I'm finally in the last stages of this fixie build. I need only a rear hub, cog, locknut and chain. So far, everything -front wheel, crank, pedals, headset, seatpost and front caliper- is Campagnolo road componentry (tho not all from the same gruppo), so I'd like to be able to use a Pista hub for the rear. I have some questions that I hope some of you can answer. Forgive any perceived ignorance.

1) Does the Pista hub (any year will do- I just need 36 holes) have enough axle to respace from the traditional 120 to the 126mm spacing of my frame?

2) Are the locknut and cog threads, spacers and axle threads Campagnolo-specific in any way? That is, if I get the hub, can I use just about anyone's cog and locknut, or will I have to hunt for a Campagnolo locknut, tool and cog(s)? 

3) IF the cog OR locknut threads ARE Campagnolo-specific, does Campagnolo make 3/32" cogs? My chainring is road width. 

Thanks in advance.


----------



## wim (Feb 28, 2005)

Prompted by your post, I went into my garage, took the rear wheel out of my track bike and measured the Campy Record Pista hub axle - it's 155mm from end to end. I've got a Suntour cog on it. I don't remember where the lock ring came from, but it's a no-brand generic ring. Hope this helps.


----------



## Jamieshankland (Jan 8, 2005)

Just give your frame a gentle squeez...6mm is nothing. As for the hub, I remember reading the campy has an italian sized loc-ring. Harris Cyclery sells them off their site.

Standard 1.29"x24tpi
Italian 1.32"x24tpi
French 33 x 1mm


----------



## darbo (Dec 9, 2002)

*Campy-unique stuff...*

Cog threading on the campy hub is standard (i've got a standard Soma cog on mine), but lockring threading is italian (same as Miche and Phil Wood). Axles (and thus spacers, cones, and axle nuts) are also unique, 10 by 26 tpi threading rear, 9 by 26 tpi front.

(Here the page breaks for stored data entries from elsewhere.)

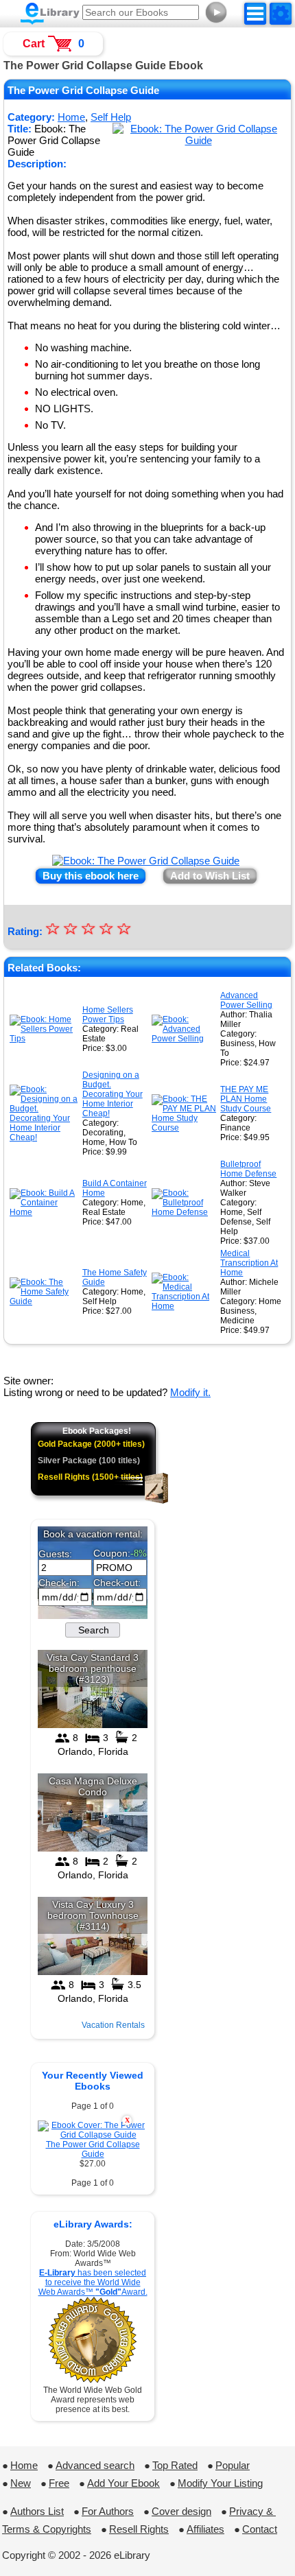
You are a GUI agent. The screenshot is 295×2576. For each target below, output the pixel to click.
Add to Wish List (210, 876)
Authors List (37, 2511)
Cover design (181, 2511)
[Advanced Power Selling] (184, 1038)
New (20, 2483)
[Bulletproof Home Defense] (184, 1212)
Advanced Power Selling (246, 1000)
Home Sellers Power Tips (107, 1014)
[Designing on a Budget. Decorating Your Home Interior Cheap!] (45, 1137)
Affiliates (205, 2529)
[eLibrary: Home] (50, 14)
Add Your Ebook (123, 2483)
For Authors (108, 2511)
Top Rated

I don't know whether the standard 155mm axle will fit into a 126mm rear, but Business Cycles, and i think Harris as well, sell a generic 174mm solid rear axle for Campy.


----------



## Jamieshankland (Jan 8, 2005)

Good I was right...wasnt sure. Harris also sells loc rings for cheap.


----------



## mikemtl (Jul 30, 2011)

Hi, i just bought a wheelset built on a set of Super Record Pista hubs but it came without a cog or lockring. I looked up some old campy catalogs online and found that they were made in 3 threadings; 35x24F, 34.7x1M and 1.37x24F. 

I also found several different thread patterns for available lockrings. Campagnolo's new lockring are 1.32x24F, does this fit on the old SR Pista hubs?

How do i figure out which threading I have? There are no markings on these hubs but they're the 28 hole version if that is any help


----------